Mount Sparrman is a 969 metre hill in Fiordland, New Zealand. The hill is notable as the first peak in New Zealand climbed by Europeans; this happened in 1773 as part of the second voyage of James Cook.

==Description==
Mount Sparrman is a hill south of Cook Channel, which is part of Tamatea / Dusky Sound. This peak is located in Fiordland National Park and Te Wahipounamu. Precipitation runoff from the hill drains north-west to Tamatea / Dusky Sound and south-east to a lake that eventually flows into Taiari / Chalky Inlet via Lumaluma Creek. The Mount Sparrman–South Peak is an informal name for a nearby hill at an elevation of 1026 metre. Topographic prominence is 128 metre.

==First ascent==

(Cascade Cove) Dusky Bay by William Hodges

The hill is notable as the first peak in New Zealand climbed by Europeans – it was scaled on 23 April 1773 by a party of four who belonged to the second voyage of James Cook. Three of the party's names are known: Anders Sparrman (1748–1820), Richard Pickersgill (1749–1779), and Joseph Gilbert (1732–1831). It is believed that the fourth person was an able seaman who may have acted as a porter. Georg Forster and his father Johann were supposed to be part of the trip, but they were both sick that day.

The Resolution had already been in Tamatea / Dusky Sound for five weeks before the ascent. James Cook had decided to give his crew a rest period. They anchored in what they called Cascade Cove based on "a large magnificent waterfall", and that waterfall was later painted by William Hodges. (Note: The Māori family shown in Hodges' painting was met in a different location at Cascade Cove; not at the waterfall.) The route chosen to Mount Sparrman was beside this waterfall. (Note: The waterway that the waterfall is part of has not been named by the New Zealand Geographic Board.) When the party reached the top, which was above the tree line, they set fire to the dry grass to signify the occasion.

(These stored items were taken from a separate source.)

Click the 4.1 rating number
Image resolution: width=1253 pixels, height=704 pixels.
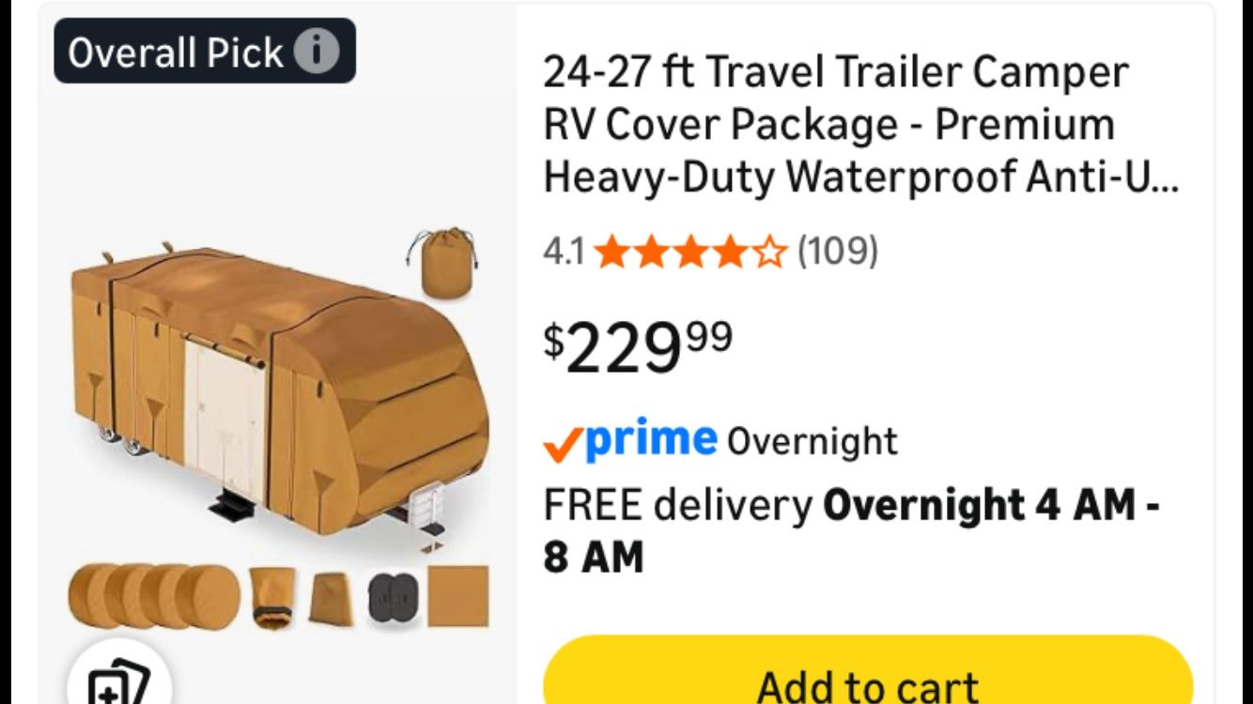[x=564, y=252]
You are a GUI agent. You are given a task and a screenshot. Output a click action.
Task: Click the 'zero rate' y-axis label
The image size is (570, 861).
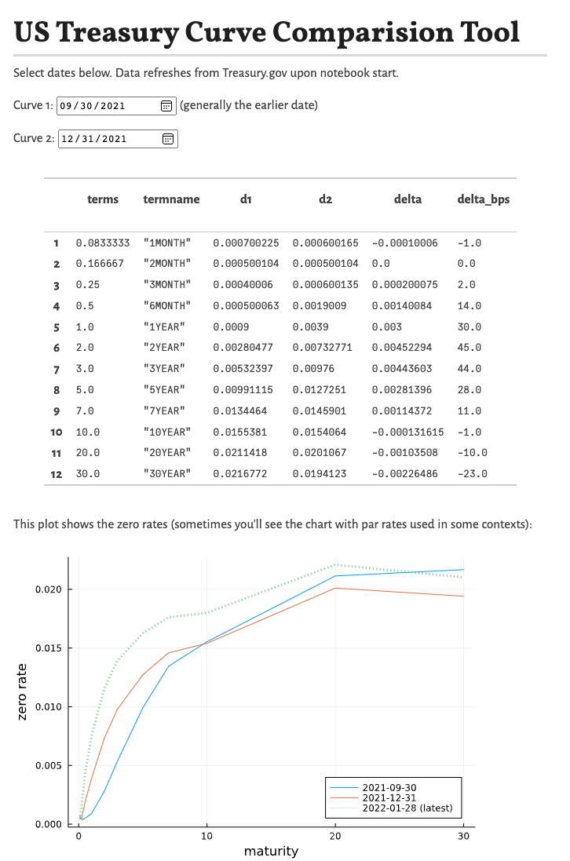pyautogui.click(x=23, y=690)
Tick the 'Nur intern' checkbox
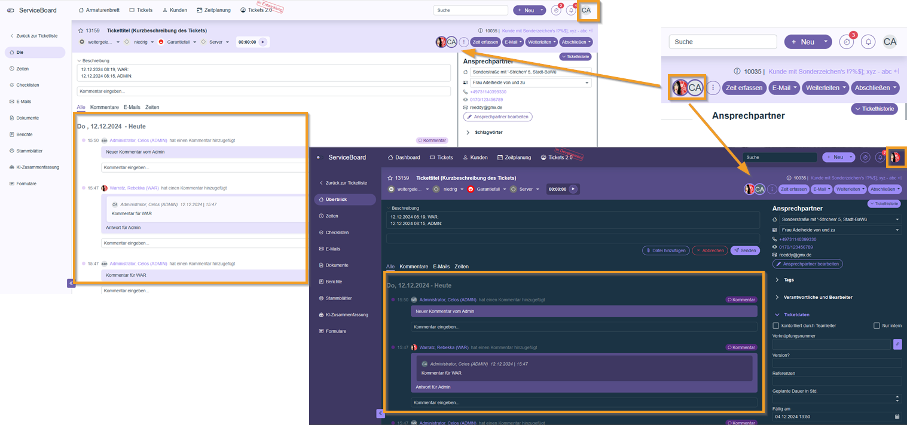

For many years, it had been believed that the first significant European climb of a New Zealand mountain was John Bidwill's ascent of Mount Ngauruhoe in 1839, but the degree of difficulty between Mount Sparrman and Mount Ngauruhoe is similar.

The mountain's toponym honours Sparrman (1748–1820), who was a scientist on the Resolution.

==Climate==
Based on the Köppen climate classification, Mount Sparrman is located in a marine west coast climate zone (Cfb). Prevailing westerly winds blow moist air from the Tasman Sea onto the mountains, where the air is forced upwards by the mountains (orographic lift), causing moisture to drop in the form of rain and snow. The months of December through February offer the most favourable weather for viewing or climbing this peak.